View of the front pages of Mexican newspapers showing the news of the capture of Ismael “El Mayo” Zambada, in Mexico City on July 26, 2024. (Rodrigo Oropeza/AFP/Getty Images/TNS)

(Tribune News Service) — As a guy who grew up in Chicago in the 1990s, Margarito “Jay” Flores said he’ll never forget the time he got to shake Michael Jordan’s hand.

The only celebrity encounter that trumped his meeting with the NBA legend, he said, came while he was one of the most prolific drug traffickers operating in the United States for Mexico’s Sinaloa cartel.

The notorious Joaquín “El Chapo” Guzmán was already becoming a household name as leader of Mexico’s most powerful cartel, responsible for shipping billions of dollars in cocaine, heroin, meth and other drugs around the globe.

But it was El Chapo’s longtime partner, Ismael “El Mayo” Zambada, whom Flores and his twin brother, Pedro, revered.

“It was a big deal to me,” Flores, 43, said in a recent phone conversation, recalling his first in-person meeting with Zambada in May 2005. “Chapo will always be Chapo, but there is someone who is a little bit bigger.”

North of the border, Zambada, 76, remains a relative unknown, but in Mexico and the world of organized crime, the Sinaloan kingpin has achieved an almost mythic status. He has reigned in the shadows as cartel godfather since the 1980s, outlasting multiple presidents, surviving countless assassination attempts and routinely slipping through the fingers of would-be captors. Long after El Chapo was arrested, convicted in the U.S. and locked away on a life sentence, El Mayo remained free and ruled as top boss.

So when Flores heard that Zambada had been captured last week — allegedly kidnapped by one of El Chapo’s sons in Mexico, thrown on a private plane, and delivered to U.S. federal agents waiting at a small airport near El Paso — the Sinaloa cartel’s former wholesale distributor was stunned.

“It was unbelievable to me,” said Flores, who lives in an undisclosed location on the East Coast, where he’s attempting to make a new life for himself. In 2008, he and his brother surrendered to U.S. authorities and cooperated in efforts to bring down El Chapo and other cartel leaders.

As the news of Zambada’s arrest reverberated across the internet in recent days, many observers shared Flores’ initial reaction of bafflement and skepticism. Early reports said Zambada was tricked onto the plane — not forced, as his lawyer claims. Some uncorroborated accounts have said he secretly negotiated his surrender and offered the kidnapping story as an elaborate ruse.

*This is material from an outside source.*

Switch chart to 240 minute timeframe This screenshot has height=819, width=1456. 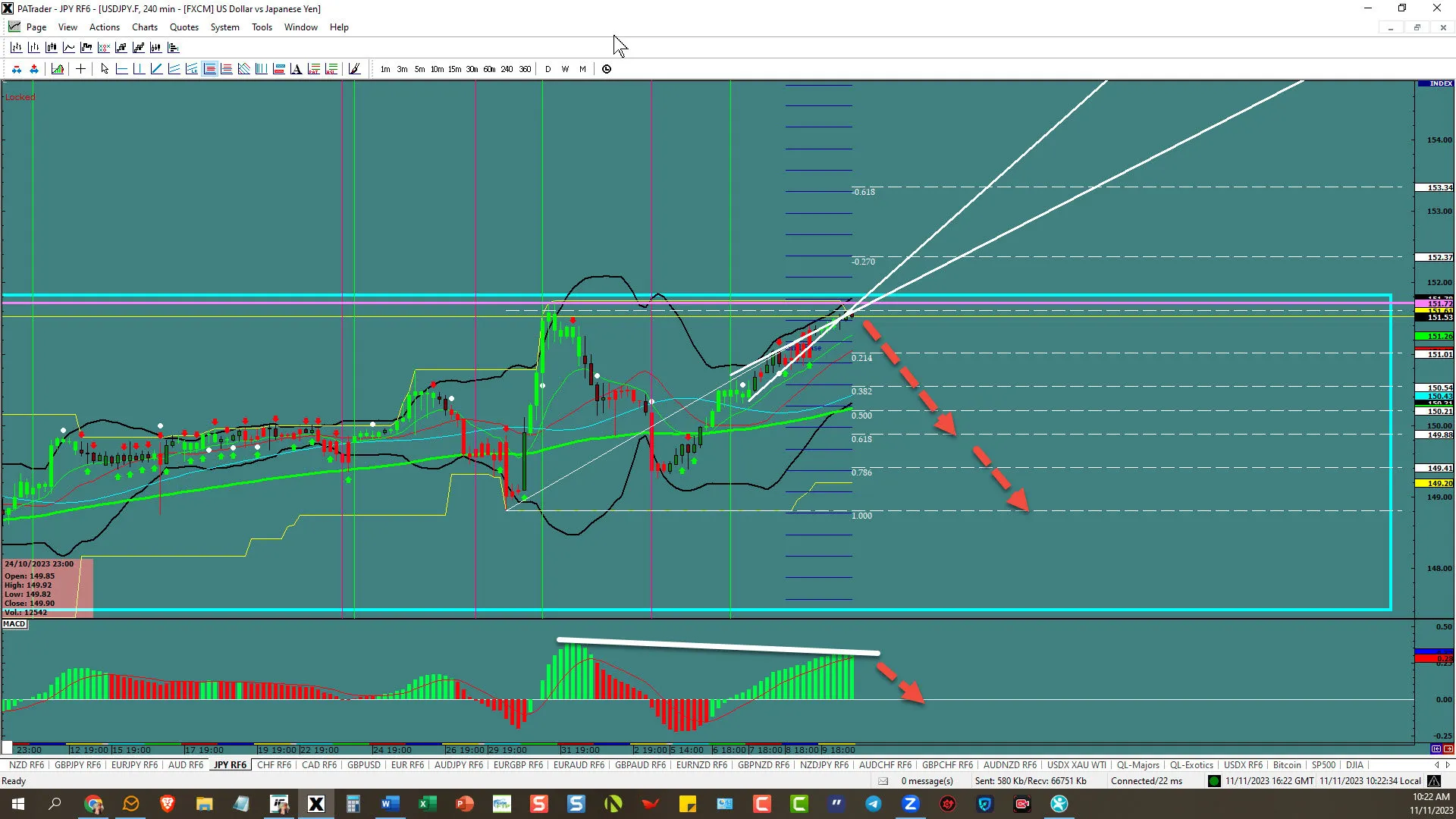(507, 69)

But sources familiar with the case and the process of surrender for high-ranking cartel members told the Los Angeles Times that there is growing evidence to suggest Zambada was hauled against his will from Mexico to El Paso, Texas, in an effort by El Chapo’s son Joaquín Guzmán López to curry favor with U.S. authorities.

Wanted for trafficking fentanyl and other drugs for the cartel, Guzmán López was arrested alongside Zambada.

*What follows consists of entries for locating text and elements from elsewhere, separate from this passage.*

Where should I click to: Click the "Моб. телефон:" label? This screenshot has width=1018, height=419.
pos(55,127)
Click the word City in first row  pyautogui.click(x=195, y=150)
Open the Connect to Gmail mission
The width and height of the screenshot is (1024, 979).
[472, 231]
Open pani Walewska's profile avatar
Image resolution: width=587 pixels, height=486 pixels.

In addition to Flores — one of only a handful of people known to have met El Mayo in person and speak freely about it — The Times spoke with one other individual who had face-to-face meetings with Zambada; reviewed hundreds of pages of court records detailing what was known about his security procedures and corruption network; and spoke to law enforcement sources and legal experts who said the events of the past week were likely the result of at least some coordination between El Chapo’s sons and U.S. officials.

The accounts add plausibility to claims by Zambada’s attorney that his client found himself outgunned when ambushed at a meeting by Guzmán López. They also offer a rare window into Zambada’s life in Mexico in the years leading up to his capture, revealing some of the methods that allowed him to remain free for decades.

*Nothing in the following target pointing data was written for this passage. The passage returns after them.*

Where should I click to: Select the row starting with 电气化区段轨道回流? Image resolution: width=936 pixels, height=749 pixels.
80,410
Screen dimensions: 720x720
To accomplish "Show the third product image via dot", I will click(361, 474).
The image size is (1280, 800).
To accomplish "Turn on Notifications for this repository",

Zambada’s lawyer, Frank Perez, told The Times that his client had brought only a few men along to the meeting, as was often his custom. But Perez said men in military uniforms handcuffed Zambada, put a bag over his head and threw him into the back of a truck bound for the nearest airstrip.

“He lived by a different code,” Perez said. “He was old school. His word was gold, and he thought everybody would live by that same standard.”

Zambada pleaded not guilty to an array of federal charges last week in El Paso.

The Justice Department declined to comment when asked about the cases of Zambada and Guzmán López and the circumstances of their arrests.

Guzmán López, 38, made his first court appearance Tuesday in Chicago, where he pleaded not guilty to charges that he was a co-leader of a cartel faction known as Los Chapitos, an alliance among four of El Chapo’s adult sons.

Guzmán López’s brother Ovidio, extradited last year, is also charged in Chicago and has pleaded not guilty. Federal prison records show that Ovidio was “released” on July 23, two days before his brother was arrested with Zambada. But a Justice Department spokesperson said Ovidio remains in custody, offering no further details. The brothers share the same lawyer, Jeff Lichtman, who also represented their father during his trial. Lichtman did not respond to requests for comment.

“We’ve got no agreement with the government,” Lichtman said in court Tuesday, according to news reports. “There has never been an agreement with the government with Joaquín Guzmán López. There is no agreement. Period. That’s it.”

The apparent surrender of El Chapo’s son has also sparked some confusion, but Flores and others versed in how cartel members have cut past deals with U.S. authorities say it appears to have been a ruthless masterstroke, almost certainly buying enough goodwill for the brothers to avoid their father’s fate of life in a maximum-security prison.

“I feel like it was a great plan by them,” Flores said of El Chapo’s sons. “They had a well-thought-out plan. What they were willing to do for their freedom — I’ve been there.”

In the 2000s in Chicago, there were no drug traffickers bigger than the Flores twins. Brought into the business at a young age by their father, they established a direct pipeline from Sinaloa, specializing in the importation of cocaine and heroin.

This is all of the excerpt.